▶ _EXCERPTED PASSAGE_:
**********

Deployed multithreaded applications contain many races because these applications are difficult to write, test, and debug. These races include data races, atomicity violations, and order violations. They can cause application crashes and data corruptions. Worse, the number of “deployed races” may drastically increase due to the rise of multicore and the immaturity of race detectors.
Many previous systems can aid race detection, and diagnosing. However, they do not directly address deployed races. A conventional solution to fixing deployed race is software update, but this method requires application restarts. Live update system can avoid restarts by adapting conventional patches into hot patches and applying them to live systems, but conventional patches can introduce new errors, and creating a releasable patch can still take time.

**********

▶ _SOURCE DATA_:
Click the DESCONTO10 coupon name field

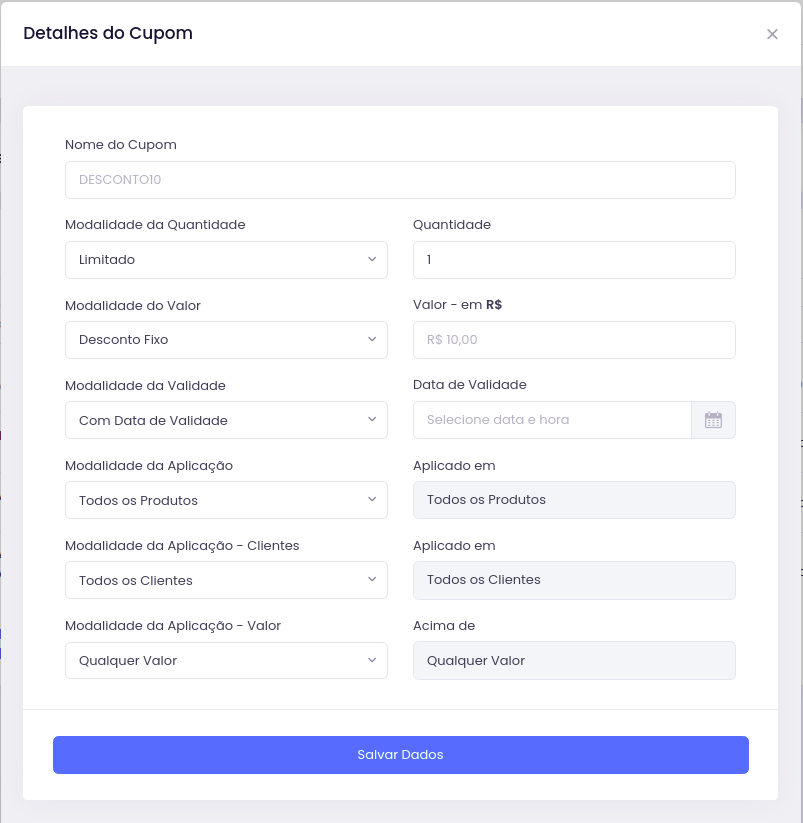[400, 180]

**********

▶ _EXERCISE SET_:
1 - Answer these about the passage on races in deployed multithreaded applications:
(a) Which three kinds of races does it list?
(b) What does software update, the conventional fix, require?
(c) What two drawbacks of conventional patches does it name?
2 - Pick up the passage on races in deployed multithreaded applications right after its last sentence and keep writing it.

▶ _RESULTS IN ORDER_:
1 -
(a) Data races, atomicity violations, and order violations.
(b) Application restarts.
(c) They can introduce new errors, and creating a releasable patch can still take time.

2 -
Loom is a “live-workaround” system designed to quickly protect applications against races until correct conventional patches are available and the applications can be restarted. It reflects our belief that the true power of live update is its ability to provide immediate workarounds. To use Loom, developers first compile their application with Loom. At runtime, to workaround a race, an application developer writes an execution filter that synchronizes the application source to filter out racy thread interleavings. This filter is kept separate from the source. Application users can then download the filter and, for immediate protection, install it to their application without a restart.
We evaluated LOOM on nine real races from a diverse set of six applications: two server applications, MySQL and Apache; one desktop application PBZip2 (a parallel compression tool); and implementations of three scientific algorithms in SPLASH2. Our results show that Loom is effective, fast, scalable, and easy to use.